Task description:
Whatever appears in the records apart from pictures must be reproduced exactly.

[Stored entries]
'''

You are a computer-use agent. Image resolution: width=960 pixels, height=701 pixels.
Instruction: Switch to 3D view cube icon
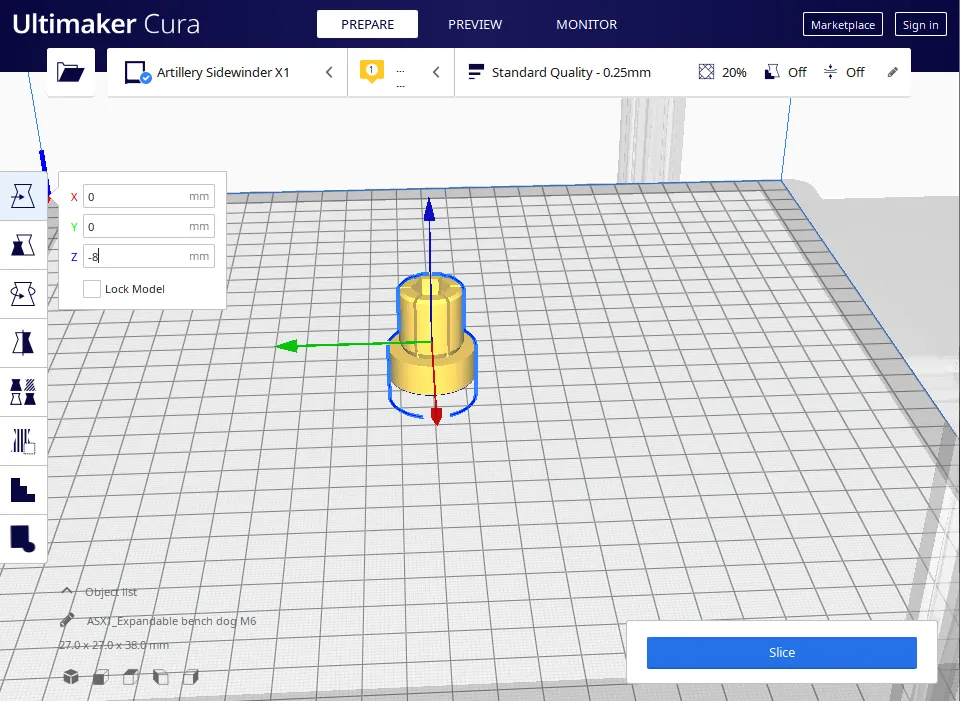(x=71, y=677)
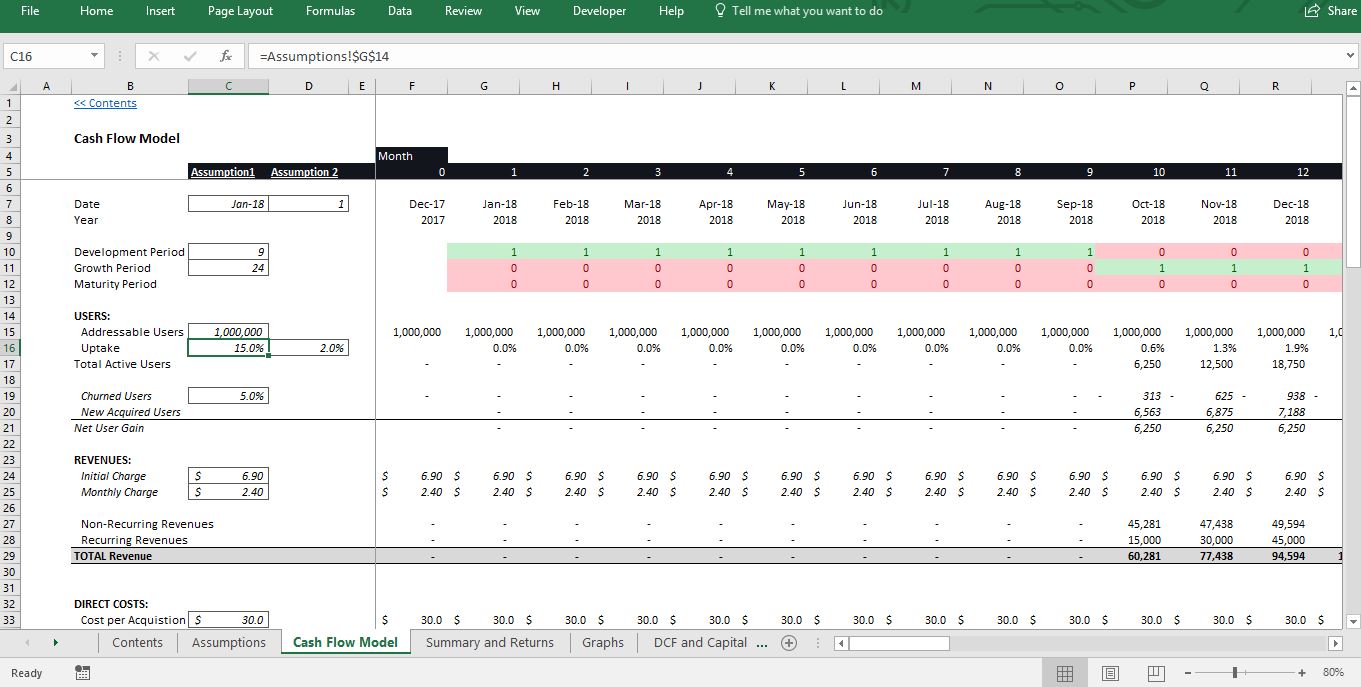Click the Insert Function (fx) icon
Screen dimensions: 1361x687
(x=225, y=56)
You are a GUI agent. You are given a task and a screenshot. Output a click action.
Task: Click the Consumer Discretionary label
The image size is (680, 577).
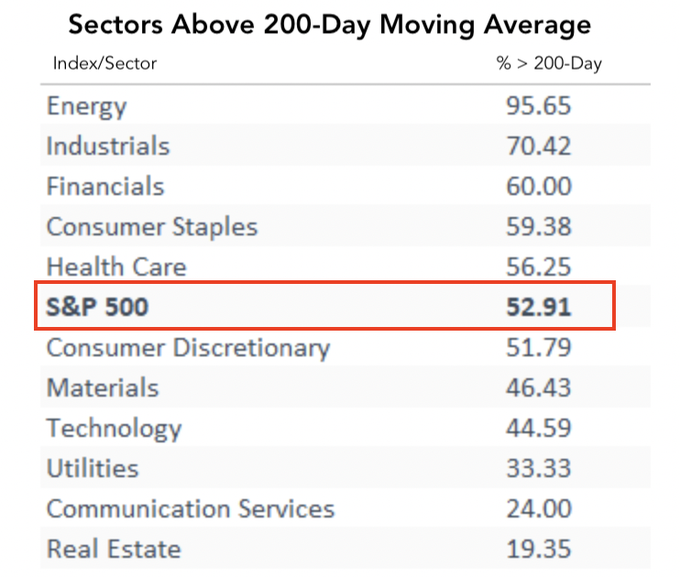188,348
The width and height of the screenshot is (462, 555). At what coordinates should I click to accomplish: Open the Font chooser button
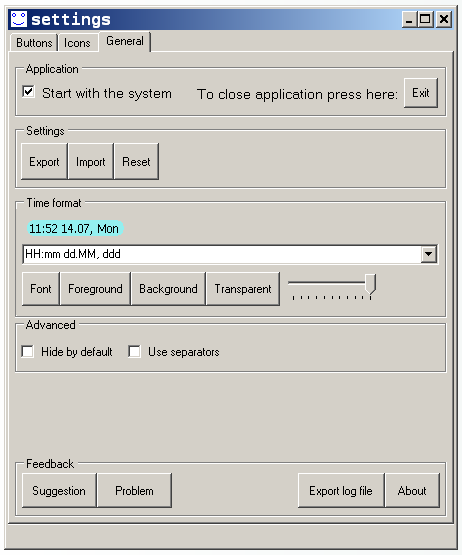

'''

Task response:
You are a computer-use agent. Image resolution: width=960 pixels, height=701 pixels.
Instruction: Switch to 3D view cube icon
(x=71, y=677)
Click the Insert Function (fx) icon
Screen dimensions: 1361x687
(x=225, y=56)
You are a GUI agent. You are given a task and a screenshot. Output a click action.
Task: Click the Consumer Discretionary label
The image size is (680, 577).
188,348
The width and height of the screenshot is (462, 555). At what coordinates should I click to accomplish: Open the Font chooser button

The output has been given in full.